Your answer must be the lines of the entries below, exactly as written, from the first line through the line containing "Yuntémonos | Auditorio B (36, 396)".

[Dataset records]
════
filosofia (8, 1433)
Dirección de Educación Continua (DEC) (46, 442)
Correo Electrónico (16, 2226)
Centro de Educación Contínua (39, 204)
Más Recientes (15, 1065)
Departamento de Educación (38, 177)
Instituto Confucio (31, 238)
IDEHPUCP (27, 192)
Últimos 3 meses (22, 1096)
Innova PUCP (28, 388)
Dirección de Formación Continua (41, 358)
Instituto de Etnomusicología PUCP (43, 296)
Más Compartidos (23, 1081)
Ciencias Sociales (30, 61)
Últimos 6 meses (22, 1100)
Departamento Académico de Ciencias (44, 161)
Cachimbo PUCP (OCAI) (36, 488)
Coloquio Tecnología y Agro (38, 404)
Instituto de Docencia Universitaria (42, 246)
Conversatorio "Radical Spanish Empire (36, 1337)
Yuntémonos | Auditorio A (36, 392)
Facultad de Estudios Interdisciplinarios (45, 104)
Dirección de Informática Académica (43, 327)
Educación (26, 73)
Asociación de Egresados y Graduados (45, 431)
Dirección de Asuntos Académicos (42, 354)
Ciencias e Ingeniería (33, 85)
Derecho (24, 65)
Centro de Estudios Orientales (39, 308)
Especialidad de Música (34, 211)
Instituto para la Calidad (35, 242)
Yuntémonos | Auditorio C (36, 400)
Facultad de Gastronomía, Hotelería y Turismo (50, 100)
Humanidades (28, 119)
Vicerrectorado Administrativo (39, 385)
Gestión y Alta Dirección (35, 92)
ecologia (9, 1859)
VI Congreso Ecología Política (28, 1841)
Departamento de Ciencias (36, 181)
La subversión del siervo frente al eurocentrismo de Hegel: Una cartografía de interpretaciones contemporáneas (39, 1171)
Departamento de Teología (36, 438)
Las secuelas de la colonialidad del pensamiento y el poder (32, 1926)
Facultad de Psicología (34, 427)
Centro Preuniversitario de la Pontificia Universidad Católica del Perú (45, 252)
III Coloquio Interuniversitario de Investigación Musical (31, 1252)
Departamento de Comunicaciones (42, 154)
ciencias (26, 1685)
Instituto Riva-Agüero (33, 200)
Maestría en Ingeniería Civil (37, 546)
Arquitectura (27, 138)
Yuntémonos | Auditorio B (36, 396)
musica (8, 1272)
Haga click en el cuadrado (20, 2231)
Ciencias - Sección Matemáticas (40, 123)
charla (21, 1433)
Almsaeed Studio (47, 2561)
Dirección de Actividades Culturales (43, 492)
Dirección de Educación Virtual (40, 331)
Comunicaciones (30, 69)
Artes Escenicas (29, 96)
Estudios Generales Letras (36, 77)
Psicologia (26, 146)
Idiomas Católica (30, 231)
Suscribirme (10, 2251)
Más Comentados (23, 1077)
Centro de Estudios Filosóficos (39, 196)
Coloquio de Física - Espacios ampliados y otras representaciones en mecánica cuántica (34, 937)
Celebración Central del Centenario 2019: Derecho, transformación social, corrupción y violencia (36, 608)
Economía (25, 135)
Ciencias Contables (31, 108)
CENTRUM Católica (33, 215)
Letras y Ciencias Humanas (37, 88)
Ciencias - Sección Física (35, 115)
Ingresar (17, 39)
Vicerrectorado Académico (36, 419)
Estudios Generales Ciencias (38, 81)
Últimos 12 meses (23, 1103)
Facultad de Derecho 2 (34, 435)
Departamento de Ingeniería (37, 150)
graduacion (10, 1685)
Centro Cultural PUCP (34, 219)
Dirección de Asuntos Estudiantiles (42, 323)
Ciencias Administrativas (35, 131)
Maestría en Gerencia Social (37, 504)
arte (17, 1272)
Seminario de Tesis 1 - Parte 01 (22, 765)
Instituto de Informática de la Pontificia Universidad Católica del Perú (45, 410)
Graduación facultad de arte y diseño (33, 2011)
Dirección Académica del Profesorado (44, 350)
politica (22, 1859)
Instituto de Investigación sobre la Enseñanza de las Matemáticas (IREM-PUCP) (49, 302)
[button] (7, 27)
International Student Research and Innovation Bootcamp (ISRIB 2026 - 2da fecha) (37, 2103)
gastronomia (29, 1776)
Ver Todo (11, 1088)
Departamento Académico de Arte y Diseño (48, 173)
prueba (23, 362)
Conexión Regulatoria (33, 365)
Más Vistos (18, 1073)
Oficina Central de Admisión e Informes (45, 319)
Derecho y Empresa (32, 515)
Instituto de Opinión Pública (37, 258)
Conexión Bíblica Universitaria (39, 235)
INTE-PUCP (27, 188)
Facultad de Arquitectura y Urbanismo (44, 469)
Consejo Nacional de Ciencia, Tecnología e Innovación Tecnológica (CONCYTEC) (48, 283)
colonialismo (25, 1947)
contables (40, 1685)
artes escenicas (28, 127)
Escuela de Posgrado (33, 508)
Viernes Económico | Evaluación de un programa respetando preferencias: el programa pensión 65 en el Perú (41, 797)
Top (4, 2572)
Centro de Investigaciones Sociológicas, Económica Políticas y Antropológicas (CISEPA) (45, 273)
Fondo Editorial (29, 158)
════
### [TASK ANSWER]
filosofia (8, 1433)
Dirección de Educación Continua (DEC) (46, 442)
Correo Electrónico (16, 2226)
Centro de Educación Contínua (39, 204)
Más Recientes (15, 1065)
Departamento de Educación (38, 177)
Instituto Confucio (31, 238)
IDEHPUCP (27, 192)
Últimos 3 meses (22, 1096)
Innova PUCP (28, 388)
Dirección de Formación Continua (41, 358)
Instituto de Etnomusicología PUCP (43, 296)
Más Compartidos (23, 1081)
Ciencias Sociales (30, 61)
Últimos 6 meses (22, 1100)
Departamento Académico de Ciencias (44, 161)
Cachimbo PUCP (OCAI) (36, 488)
Coloquio Tecnología y Agro (38, 404)
Instituto de Docencia Universitaria (42, 246)
Conversatorio "Radical Spanish Empire (36, 1337)
Yuntémonos | Auditorio A (36, 392)
Facultad de Estudios Interdisciplinarios (45, 104)
Dirección de Informática Académica (43, 327)
Educación (26, 73)
Asociación de Egresados y Graduados (45, 431)
Dirección de Asuntos Académicos (42, 354)
Ciencias e Ingeniería (33, 85)
Derecho (24, 65)
Centro de Estudios Orientales (39, 308)
Especialidad de Música (34, 211)
Instituto para la Calidad (35, 242)
Yuntémonos | Auditorio C (36, 400)
Facultad de Gastronomía, Hotelería y Turismo (50, 100)
Humanidades (28, 119)
Vicerrectorado Administrativo (39, 385)
Gestión y Alta Dirección (35, 92)
ecologia (9, 1859)
VI Congreso Ecología Política (28, 1841)
Departamento de Ciencias (36, 181)
La subversión del siervo frente al eurocentrismo de Hegel: Una cartografía de interpretaciones contemporáneas (39, 1171)
Departamento de Teología (36, 438)
Las secuelas de la colonialidad del pensamiento y el poder (32, 1926)
Facultad de Psicología (34, 427)
Centro Preuniversitario de la Pontificia Universidad Católica del Perú (45, 252)
III Coloquio Interuniversitario de Investigación Musical (31, 1252)
Departamento de Comunicaciones (42, 154)
ciencias (26, 1685)
Instituto Riva-Agüero (33, 200)
Maestría en Ingeniería Civil (37, 546)
Arquitectura (27, 138)
Yuntémonos | Auditorio B (36, 396)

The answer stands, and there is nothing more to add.